(Source data Opens)
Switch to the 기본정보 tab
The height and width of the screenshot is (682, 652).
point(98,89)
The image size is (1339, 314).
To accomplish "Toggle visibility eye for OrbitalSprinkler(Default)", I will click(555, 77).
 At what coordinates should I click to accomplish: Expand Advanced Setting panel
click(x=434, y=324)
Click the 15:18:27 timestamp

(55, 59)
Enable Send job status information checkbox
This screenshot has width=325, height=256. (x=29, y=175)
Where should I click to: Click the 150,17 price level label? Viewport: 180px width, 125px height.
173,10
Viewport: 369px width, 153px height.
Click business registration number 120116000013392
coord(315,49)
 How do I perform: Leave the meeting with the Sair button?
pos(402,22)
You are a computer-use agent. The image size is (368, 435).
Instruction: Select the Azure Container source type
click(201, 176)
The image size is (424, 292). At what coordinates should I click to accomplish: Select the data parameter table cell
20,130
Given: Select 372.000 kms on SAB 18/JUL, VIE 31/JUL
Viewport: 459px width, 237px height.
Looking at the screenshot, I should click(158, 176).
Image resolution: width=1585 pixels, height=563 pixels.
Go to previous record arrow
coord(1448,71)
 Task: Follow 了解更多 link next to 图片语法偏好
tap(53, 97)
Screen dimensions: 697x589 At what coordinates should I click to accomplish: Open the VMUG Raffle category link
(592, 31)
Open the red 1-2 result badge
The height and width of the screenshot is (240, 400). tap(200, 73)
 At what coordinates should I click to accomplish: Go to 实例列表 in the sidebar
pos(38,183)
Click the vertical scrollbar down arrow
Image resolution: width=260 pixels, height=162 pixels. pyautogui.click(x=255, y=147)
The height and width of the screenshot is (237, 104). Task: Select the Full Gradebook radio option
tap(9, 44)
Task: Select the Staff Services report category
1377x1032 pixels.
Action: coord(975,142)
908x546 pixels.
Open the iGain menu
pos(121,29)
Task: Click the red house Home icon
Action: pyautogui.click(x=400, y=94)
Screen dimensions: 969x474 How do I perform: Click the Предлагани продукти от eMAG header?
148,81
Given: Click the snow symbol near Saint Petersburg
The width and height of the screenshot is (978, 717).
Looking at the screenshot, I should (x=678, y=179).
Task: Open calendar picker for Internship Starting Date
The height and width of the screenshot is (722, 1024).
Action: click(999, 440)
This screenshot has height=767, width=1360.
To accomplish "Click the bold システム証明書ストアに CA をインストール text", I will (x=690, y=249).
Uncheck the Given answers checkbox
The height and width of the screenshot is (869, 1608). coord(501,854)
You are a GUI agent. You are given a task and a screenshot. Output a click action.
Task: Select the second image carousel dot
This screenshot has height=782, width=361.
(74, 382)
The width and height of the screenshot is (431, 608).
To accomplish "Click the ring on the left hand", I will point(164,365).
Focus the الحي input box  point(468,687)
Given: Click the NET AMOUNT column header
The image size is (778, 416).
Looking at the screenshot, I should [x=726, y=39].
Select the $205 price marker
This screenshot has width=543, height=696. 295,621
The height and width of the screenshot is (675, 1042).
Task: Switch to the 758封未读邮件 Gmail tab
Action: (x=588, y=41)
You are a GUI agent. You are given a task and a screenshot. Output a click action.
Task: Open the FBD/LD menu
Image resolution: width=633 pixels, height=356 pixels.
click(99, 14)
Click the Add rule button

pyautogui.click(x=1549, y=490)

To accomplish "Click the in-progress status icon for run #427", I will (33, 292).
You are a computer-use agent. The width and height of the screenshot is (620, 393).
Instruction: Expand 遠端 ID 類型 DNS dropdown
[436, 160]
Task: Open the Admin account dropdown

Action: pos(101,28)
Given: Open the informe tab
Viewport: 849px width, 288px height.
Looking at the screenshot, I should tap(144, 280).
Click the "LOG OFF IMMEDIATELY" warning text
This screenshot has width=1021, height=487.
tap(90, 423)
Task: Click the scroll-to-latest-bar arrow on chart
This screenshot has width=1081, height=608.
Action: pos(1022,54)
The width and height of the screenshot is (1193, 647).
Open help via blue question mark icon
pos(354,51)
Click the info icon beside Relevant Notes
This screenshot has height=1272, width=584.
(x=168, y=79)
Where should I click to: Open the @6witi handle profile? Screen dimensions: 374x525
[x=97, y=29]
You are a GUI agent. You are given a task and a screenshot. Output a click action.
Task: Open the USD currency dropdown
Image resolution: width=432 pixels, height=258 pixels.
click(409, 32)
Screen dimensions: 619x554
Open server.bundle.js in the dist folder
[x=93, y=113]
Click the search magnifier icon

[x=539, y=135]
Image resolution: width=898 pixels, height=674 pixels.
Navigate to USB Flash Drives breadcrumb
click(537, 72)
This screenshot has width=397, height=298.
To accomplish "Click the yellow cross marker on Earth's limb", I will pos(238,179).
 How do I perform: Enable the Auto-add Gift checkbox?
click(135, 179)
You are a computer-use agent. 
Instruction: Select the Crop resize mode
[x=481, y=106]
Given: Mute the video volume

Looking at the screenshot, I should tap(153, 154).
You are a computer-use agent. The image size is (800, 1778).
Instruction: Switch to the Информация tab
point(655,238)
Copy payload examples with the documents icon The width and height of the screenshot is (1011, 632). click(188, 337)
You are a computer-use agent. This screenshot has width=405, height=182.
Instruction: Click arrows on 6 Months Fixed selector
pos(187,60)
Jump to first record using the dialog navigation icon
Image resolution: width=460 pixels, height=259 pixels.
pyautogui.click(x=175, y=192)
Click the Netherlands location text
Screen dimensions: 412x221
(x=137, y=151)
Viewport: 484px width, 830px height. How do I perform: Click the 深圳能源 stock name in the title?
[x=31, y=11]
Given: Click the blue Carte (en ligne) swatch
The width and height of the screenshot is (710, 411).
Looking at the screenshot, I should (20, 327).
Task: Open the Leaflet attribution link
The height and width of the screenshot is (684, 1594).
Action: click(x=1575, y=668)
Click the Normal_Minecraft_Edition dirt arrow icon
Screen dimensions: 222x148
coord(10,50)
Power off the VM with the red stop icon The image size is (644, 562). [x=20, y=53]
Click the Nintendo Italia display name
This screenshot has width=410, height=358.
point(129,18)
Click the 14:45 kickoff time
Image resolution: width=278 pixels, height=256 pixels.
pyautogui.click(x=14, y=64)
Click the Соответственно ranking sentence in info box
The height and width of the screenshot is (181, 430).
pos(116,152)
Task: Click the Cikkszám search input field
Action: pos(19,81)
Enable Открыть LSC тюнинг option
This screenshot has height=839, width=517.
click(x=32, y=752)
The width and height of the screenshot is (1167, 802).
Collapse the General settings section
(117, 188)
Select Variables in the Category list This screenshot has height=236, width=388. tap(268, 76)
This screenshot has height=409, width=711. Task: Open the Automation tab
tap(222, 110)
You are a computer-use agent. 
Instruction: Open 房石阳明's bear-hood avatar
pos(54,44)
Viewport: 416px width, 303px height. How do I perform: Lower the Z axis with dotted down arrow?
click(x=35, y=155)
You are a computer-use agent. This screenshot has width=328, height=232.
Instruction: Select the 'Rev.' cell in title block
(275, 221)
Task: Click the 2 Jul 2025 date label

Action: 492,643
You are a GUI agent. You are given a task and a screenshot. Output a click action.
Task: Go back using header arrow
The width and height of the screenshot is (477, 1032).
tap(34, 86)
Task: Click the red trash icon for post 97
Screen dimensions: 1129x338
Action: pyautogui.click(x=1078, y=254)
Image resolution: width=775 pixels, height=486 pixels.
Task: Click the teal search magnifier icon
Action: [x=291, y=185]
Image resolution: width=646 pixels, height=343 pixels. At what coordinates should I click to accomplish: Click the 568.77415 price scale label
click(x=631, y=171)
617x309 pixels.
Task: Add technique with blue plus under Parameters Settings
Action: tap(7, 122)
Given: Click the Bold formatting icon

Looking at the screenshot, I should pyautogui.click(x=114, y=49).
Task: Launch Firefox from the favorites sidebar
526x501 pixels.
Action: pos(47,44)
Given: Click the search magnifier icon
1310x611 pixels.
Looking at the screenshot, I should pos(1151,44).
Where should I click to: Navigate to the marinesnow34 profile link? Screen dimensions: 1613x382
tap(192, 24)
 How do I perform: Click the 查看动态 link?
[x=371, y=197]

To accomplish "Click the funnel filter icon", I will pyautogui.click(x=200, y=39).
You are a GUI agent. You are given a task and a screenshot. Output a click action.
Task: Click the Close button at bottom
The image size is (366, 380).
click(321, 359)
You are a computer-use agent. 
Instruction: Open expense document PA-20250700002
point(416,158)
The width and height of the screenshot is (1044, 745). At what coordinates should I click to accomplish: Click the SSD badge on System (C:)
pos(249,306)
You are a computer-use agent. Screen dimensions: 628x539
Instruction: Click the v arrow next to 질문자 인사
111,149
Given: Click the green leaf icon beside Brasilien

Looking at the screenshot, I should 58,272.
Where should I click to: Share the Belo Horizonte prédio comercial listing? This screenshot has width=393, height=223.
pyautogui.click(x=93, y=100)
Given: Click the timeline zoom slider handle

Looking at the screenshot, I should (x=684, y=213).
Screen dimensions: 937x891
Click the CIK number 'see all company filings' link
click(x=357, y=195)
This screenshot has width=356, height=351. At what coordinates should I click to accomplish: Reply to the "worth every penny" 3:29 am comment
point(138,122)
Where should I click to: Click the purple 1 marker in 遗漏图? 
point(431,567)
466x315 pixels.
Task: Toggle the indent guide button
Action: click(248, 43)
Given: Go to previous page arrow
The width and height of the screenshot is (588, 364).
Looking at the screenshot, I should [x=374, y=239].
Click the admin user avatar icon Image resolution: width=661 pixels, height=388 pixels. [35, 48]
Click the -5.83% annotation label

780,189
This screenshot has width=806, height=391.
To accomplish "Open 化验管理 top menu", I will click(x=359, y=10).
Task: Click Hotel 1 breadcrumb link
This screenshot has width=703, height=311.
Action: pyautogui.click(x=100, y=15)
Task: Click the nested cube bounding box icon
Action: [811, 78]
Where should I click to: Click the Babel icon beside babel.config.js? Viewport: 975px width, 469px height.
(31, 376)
(Source data Closes)
Activity.
Return, from the data, each line that has the word "computer" in it.

Answer below.
You are a computer-use agent. The image size is (368, 435).
You are a computer-use agent. The width and height of the screenshot is (620, 393).
You are a computer-use agent. 
You are a computer-use agent. The image size is (800, 1778).
You are a computer-use agent. This screenshot has width=405, height=182.
You are a computer-use agent. 
You are a computer-use agent. This screenshot has width=328, height=232.
You are a computer-use agent. 
You are a computer-use agent. Screen dimensions: 628x539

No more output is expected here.